US Secretary of State Condoleezza Rice flew from India to Pakistan on Thursday on a hastily arranged visit aimed at defusing tension between the two rival nations after the Mumbai attacks.
During her visit to India, Rice was told by Foreign Minister Pranab Mukherjee that India was considering all options in dealing with Pakistan after the terror assault, which left nearly 200 dead.
Mukherjee said there was "no doubt" that the militants had come from and were coordinated from Pakistan.
"What action will be taken by the government will depend on the response we have from the Pakistan authorities," he said, referring to India's demand that Pakistan hand over 20 terrorist suspects.

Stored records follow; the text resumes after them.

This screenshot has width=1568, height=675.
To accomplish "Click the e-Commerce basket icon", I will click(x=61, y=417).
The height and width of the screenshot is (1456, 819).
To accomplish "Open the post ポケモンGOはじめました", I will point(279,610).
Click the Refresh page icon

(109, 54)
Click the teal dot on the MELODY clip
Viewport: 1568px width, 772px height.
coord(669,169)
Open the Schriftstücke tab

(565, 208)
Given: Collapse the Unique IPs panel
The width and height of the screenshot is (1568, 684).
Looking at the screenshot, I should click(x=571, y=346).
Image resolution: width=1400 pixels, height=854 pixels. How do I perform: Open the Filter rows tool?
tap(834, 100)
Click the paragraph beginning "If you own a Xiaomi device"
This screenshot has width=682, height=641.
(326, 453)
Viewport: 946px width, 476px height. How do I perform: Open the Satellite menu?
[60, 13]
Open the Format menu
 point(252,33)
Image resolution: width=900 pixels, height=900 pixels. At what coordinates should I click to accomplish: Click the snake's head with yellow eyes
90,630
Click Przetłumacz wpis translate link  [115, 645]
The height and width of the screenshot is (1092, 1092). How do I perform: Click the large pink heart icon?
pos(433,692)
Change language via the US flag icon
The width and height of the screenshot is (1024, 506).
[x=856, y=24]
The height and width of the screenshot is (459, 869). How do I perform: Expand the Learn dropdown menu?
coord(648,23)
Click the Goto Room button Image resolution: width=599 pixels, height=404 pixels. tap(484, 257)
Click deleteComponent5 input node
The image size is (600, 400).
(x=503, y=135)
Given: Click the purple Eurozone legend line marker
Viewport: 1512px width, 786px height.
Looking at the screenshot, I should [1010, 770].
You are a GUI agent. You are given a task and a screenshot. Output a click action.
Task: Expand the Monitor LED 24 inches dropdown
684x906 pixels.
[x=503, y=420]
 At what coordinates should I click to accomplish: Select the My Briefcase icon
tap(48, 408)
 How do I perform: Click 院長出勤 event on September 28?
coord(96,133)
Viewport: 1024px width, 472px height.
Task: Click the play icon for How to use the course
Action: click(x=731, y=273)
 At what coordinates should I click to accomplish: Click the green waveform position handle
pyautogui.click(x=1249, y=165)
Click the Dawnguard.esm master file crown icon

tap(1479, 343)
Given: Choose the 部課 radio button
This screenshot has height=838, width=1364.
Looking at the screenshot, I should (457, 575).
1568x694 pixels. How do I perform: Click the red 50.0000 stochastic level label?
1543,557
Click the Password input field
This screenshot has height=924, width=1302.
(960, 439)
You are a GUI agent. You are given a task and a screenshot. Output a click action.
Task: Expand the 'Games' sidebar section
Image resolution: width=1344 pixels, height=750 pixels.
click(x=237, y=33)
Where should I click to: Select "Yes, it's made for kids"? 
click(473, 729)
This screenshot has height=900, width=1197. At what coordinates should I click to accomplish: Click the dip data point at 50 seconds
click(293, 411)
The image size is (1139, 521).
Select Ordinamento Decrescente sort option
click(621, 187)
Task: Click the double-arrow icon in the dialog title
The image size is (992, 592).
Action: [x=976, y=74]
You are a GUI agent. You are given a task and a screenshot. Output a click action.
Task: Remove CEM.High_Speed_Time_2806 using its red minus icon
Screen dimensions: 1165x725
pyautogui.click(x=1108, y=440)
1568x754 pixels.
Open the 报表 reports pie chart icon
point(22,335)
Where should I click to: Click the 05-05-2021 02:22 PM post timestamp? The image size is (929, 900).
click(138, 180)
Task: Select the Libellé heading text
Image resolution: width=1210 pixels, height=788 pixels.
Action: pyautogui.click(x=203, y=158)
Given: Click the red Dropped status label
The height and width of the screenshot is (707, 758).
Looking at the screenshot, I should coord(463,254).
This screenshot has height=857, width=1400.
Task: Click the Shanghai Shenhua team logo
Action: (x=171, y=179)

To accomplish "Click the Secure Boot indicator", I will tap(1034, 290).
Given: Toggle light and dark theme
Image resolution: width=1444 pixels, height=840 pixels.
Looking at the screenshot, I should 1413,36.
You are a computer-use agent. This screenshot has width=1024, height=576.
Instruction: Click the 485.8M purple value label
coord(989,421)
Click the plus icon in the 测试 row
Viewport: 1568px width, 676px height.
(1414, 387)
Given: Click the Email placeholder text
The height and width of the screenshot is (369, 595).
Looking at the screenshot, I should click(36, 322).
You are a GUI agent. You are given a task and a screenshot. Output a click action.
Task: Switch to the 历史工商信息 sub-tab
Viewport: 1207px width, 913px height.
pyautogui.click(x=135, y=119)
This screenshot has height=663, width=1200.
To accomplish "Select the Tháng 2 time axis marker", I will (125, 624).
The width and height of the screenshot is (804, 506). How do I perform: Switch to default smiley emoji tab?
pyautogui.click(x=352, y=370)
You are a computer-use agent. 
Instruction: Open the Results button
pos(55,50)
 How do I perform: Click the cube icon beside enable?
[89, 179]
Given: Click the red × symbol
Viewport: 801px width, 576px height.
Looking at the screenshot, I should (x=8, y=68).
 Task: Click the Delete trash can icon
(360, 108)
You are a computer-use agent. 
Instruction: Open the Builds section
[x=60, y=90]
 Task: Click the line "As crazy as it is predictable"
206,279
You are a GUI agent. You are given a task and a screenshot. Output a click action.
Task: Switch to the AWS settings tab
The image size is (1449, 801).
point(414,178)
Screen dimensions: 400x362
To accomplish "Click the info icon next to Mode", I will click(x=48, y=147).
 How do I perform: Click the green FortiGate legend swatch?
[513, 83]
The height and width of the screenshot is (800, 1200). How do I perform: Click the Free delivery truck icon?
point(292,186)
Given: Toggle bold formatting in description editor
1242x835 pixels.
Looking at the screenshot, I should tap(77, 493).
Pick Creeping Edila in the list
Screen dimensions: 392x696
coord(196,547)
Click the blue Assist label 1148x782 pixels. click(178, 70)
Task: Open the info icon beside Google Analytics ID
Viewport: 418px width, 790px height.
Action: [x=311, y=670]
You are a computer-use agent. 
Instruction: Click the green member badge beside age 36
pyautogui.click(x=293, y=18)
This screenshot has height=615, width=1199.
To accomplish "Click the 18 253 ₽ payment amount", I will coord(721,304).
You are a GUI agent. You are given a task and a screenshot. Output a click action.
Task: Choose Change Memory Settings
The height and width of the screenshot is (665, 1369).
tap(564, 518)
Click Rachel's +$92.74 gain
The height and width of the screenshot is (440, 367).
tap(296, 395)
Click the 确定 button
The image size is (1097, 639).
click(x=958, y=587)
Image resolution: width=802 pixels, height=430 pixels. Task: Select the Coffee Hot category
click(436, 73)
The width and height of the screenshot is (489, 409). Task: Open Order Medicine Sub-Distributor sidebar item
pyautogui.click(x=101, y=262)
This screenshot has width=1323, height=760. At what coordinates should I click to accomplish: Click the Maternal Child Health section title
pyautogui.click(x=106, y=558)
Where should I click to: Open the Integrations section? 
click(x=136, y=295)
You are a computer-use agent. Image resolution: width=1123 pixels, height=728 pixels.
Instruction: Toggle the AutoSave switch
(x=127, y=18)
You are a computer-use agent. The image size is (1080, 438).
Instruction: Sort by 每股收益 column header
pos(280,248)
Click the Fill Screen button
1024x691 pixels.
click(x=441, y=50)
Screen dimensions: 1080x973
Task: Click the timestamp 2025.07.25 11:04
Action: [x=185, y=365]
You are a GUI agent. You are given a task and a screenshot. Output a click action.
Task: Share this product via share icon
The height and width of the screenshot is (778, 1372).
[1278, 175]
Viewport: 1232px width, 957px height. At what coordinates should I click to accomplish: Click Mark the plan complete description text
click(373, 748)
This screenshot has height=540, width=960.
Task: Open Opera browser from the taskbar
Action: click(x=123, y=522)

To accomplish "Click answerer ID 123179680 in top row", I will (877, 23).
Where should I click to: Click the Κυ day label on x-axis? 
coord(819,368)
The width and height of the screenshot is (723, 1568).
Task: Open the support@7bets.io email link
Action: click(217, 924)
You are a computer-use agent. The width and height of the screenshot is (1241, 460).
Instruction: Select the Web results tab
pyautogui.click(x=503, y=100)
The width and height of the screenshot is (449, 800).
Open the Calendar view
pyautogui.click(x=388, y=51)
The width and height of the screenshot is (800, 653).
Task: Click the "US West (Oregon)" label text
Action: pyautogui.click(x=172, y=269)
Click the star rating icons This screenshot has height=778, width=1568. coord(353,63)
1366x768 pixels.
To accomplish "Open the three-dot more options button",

"Whatever the government considers necessary to protect its territorial integrity, safety and security of its citizens, the government will do that," he warned.
The attacks against India's economic capital -- which began last Wednesday and lasted 60 hours -- were carried out by 10 gunmen, some of who arrived by boat.
Indian security forces detained one of the militants alive, and officials say he has admitted to being a Pakistani from Lashkar-e-Taiba, an Islamist group based across the border and long seen as a creation of Pakistan's shadowy spy service.
The targets included two luxury hotels, a Jewish centre, a popular cafe, a packed railway station and a hospital. The official toll of victims stands at 188 dead -- among them 22 foreign nationals -- and more than 300 wounded.
Although Rice said she refused to "jump to any conclusions about who is responsible," US intelligence officials have supported India's accusations.
"Pakistan needs to act with urgency and with resolve and cooperate fully and transparently," said Rice during her emergency one-day trip to India.
"The response of the Pakistan government should be one of cooperation and action. That is what we expect and we have been sending that message," said Rice.
Ties between India and Pakistan have been badly strained by the attacks, with New Delhi reportedly considering suspending the ongoing peace process.
The two countries have fought three wars since their 1947 independence from British rule, and both have nuclear weapons.
The chief of the United States military, Admiral Michael Mullen, travelled in the opposite direction to Rice, arriving in India for talks on Thursday after visiting Pakistan.
He urged Pakistani leaders, including President Asif Ali Zardari, "to investigate aggressively any and all possible ties to groups based in Pakistan," a US embassy statement said.
Rice and Mullen had a breakfast meeting at the US ambassador's residence in New Delhi before she left for Islamabad, diplomats said.
India remains on high alert a week after the attacks, with Indian police on Wednesday discovering and defusing more explosives left behind by the highly trained gunmen at Mumbai's main railway station.
Pakistan has suggested setting up a "joint investigation" but says it wants concrete proof that all the attackers were Pakistanis.
India hauled in the Pakistani ambassador earlier this week and demanded Pakistan arrest and extradite 20 terror suspects, including the founder of Lashkar-e-Taiba, Hafiz Saeed.